Photo: Caitlin Cunningham


What Makes Education Catholic?

BC School of Theology and Ministry Professor Thomas Groome’s new book explores the essence of a Catholic education.

The vast network of Catholic schools likely constitutes the largest single system of education in the world today. This enormously influential educational system has some 55,000 schools, ranging from kindergartens to research universities, located in 200 countries and serving more than 150 million students.

But what exactly does it mean to place the word “Catholic” before such terms as school, education, or teacher? In his new book What Makes Education Catholic: Spiritual Foundations, the internationally renowned religious education expert Thomas Groome explores the history of Catholic education from its spiritual roots to the present day in order to define what Catholic education is and provide a reflective resource for today’s Catholic school educators.

Book cover

“I’ve been thinking about this book for about forty years,” said Groome, a professor of theology and religious education in the Boston College School of Theology and Ministry and founding director of the Ph.D. program in theology and education. In a recent interview, he recalled an experience he had decades ago in Pakistan. Unlike the Catholic schools he was familiar with in his native Ireland or in the United States, the Pakistani school was staffed predominately by Muslim teachers and the students were also Muslim. Groome has seen a similar phenomenon during visits to Korea and Hong Kong—Catholic schools delivering a Catholic education even though the educators and student body were primarily not Catholic.

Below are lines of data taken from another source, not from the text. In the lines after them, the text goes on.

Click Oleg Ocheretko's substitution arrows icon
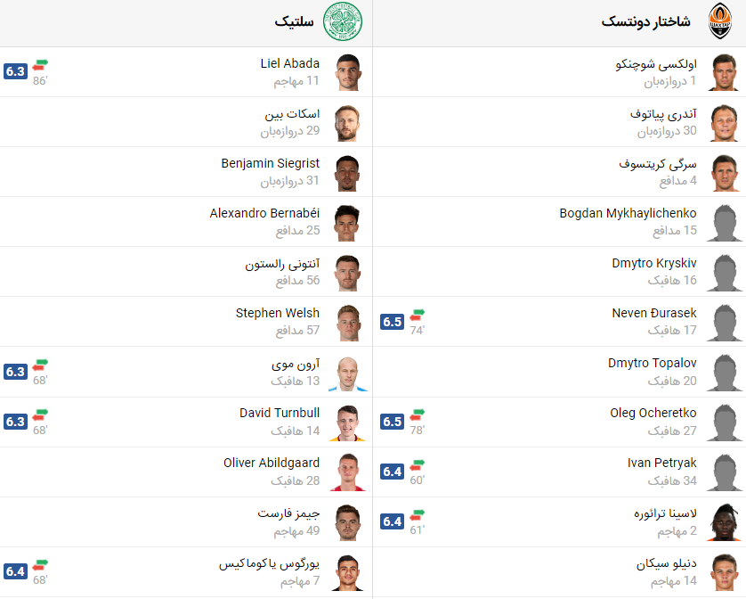The width and height of the screenshot is (746, 599). pos(418,415)
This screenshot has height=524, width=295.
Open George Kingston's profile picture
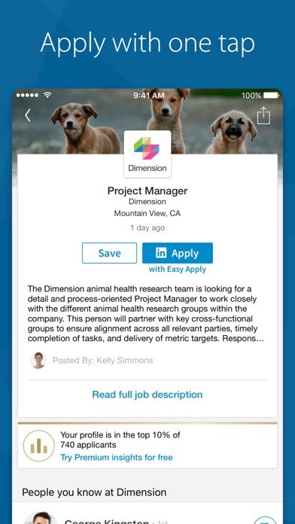click(x=41, y=518)
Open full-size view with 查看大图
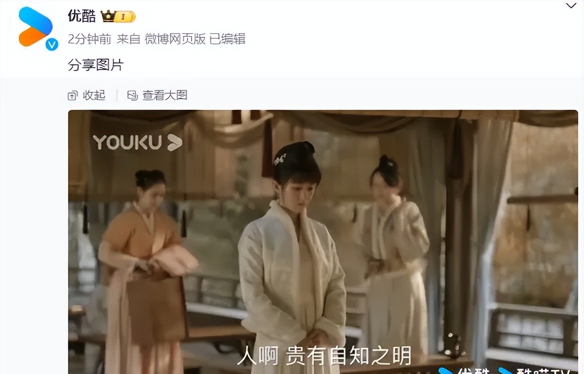Image resolution: width=584 pixels, height=374 pixels. point(165,96)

“Catholic schools educate from a faith perspective and for a faith perspective,” Groome said. The curriculum of a Catholic school should give students an academically rigorous, competent, and capable education that prepares them to make a living, he said, but that also prepares them to have a life grounded in some kind of faith perspective as they engage in the world. He added that it doesn’t mean imposing Catholicism on students, but rather inviting students “to consider a spiritual grounding for their lives in the world that might make their lives a little more meaningful, worthwhile, purposeful, ethical, and might sustain them in the tough times."

In the face of the declining presence of the ordained and vowed religious in Catholic schools, the key to maintaining the Catholicity, said Groome, is forming and nurturing teachers and staff in the deep values that undergird Catholic education and Catholicism, such as mercy, compassion, justice, integrity, truth-telling, respect, care for the poor, and care for the neighbor and the common good. Groome said that a Catholic school also needs its top person to be a spiritual leader who can articulate the school’s faith-based vision, with support from a cadre of faculty and staff who know the charism and can serve as custodians of the institution’s Catholic identity.

In What Makes Education Catholic, Groome offers brief overviews of some of the important voices in the Catholic intellectual tradition and Catholicism, such as Augustine, Thomas Aquinas, Julian of Norwich, Ignatius of Loyola, Angela Merici, and Mary Ward. He shows how these foremothers and forefathers of Catholic education can ground and shape the spirituality of Catholic educators in today’s postmodern world. These foundations ensure that Catholic schools deliver the education they promise to students—not only to Catholics but to those of many religious traditions. There are prompts throughout the text that encourage readers to engage in reflection and dialogue. Catholic education is best realized in practice, Groome said. It is seen in “how teachers go about teaching and principals go about administering schools: the environment, the atmosphere, and values the school reflects in its own way of being.

Groome would like to see his book become a catalyst for a fresh conversation among Catholic educators around the world, and since its publication in November, he’s been contacted about it by teachers and principals from Canada to Australia. “There is great purpose in Catholic schools; they are the Catholic Church’s contribution to the common good,” Groome said, “and they have never been more needed.”